▶ Work instructions
Exact copy, no pictures: set down the lines from the one holding "998x669 pixels." through the final line of the records below.

Collected data entries
/---
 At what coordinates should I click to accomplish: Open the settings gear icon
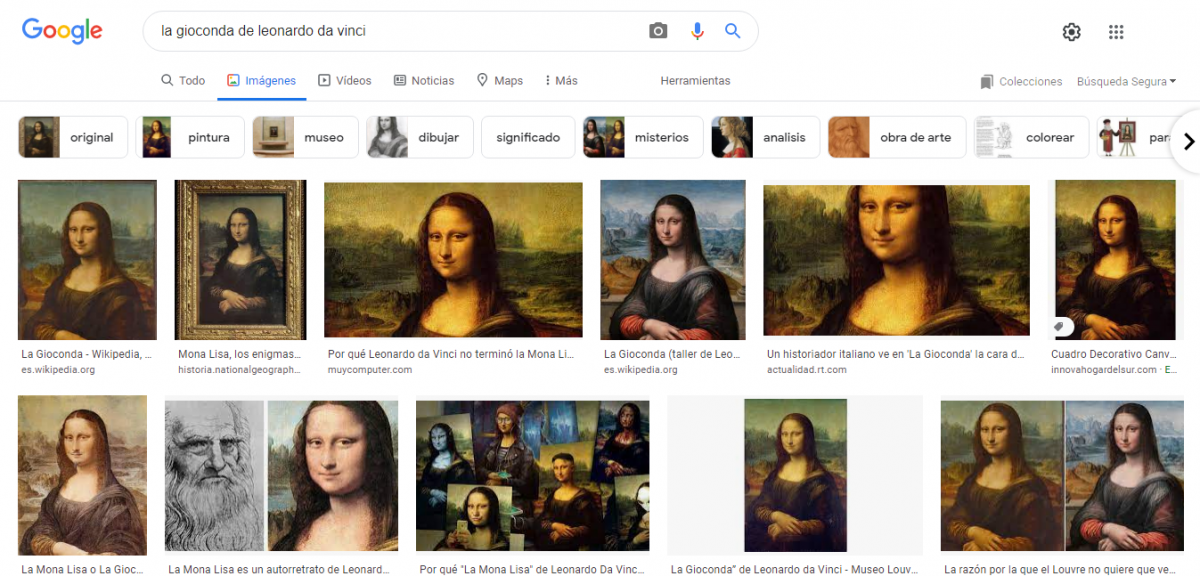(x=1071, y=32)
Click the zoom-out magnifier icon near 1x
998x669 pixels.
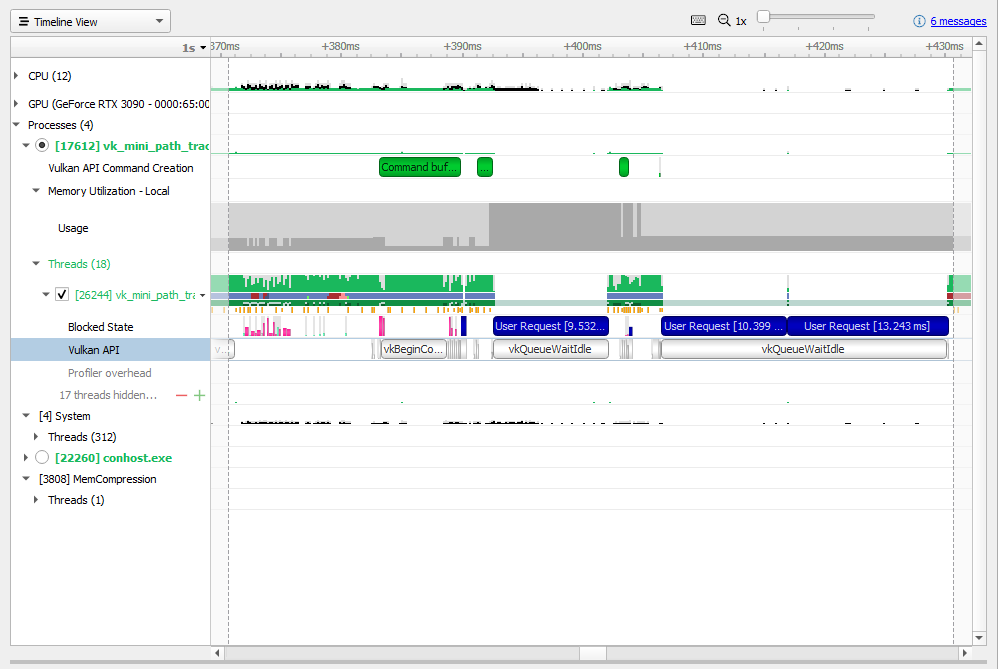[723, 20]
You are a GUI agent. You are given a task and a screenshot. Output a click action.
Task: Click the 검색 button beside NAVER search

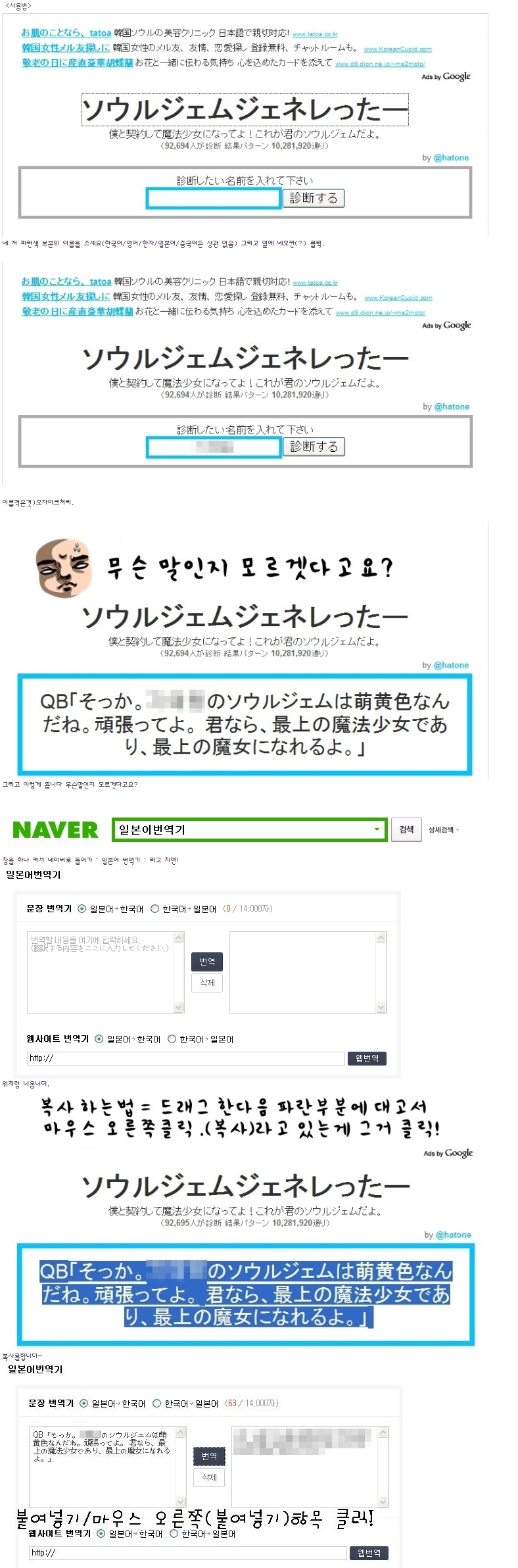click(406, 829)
\---
▶ Problem solution
998x669 pixels.
[723, 20]
You are a GUI agent. You are given a task and a screenshot. Output a click action.
Task: Click the 검색 button beside NAVER search

click(406, 829)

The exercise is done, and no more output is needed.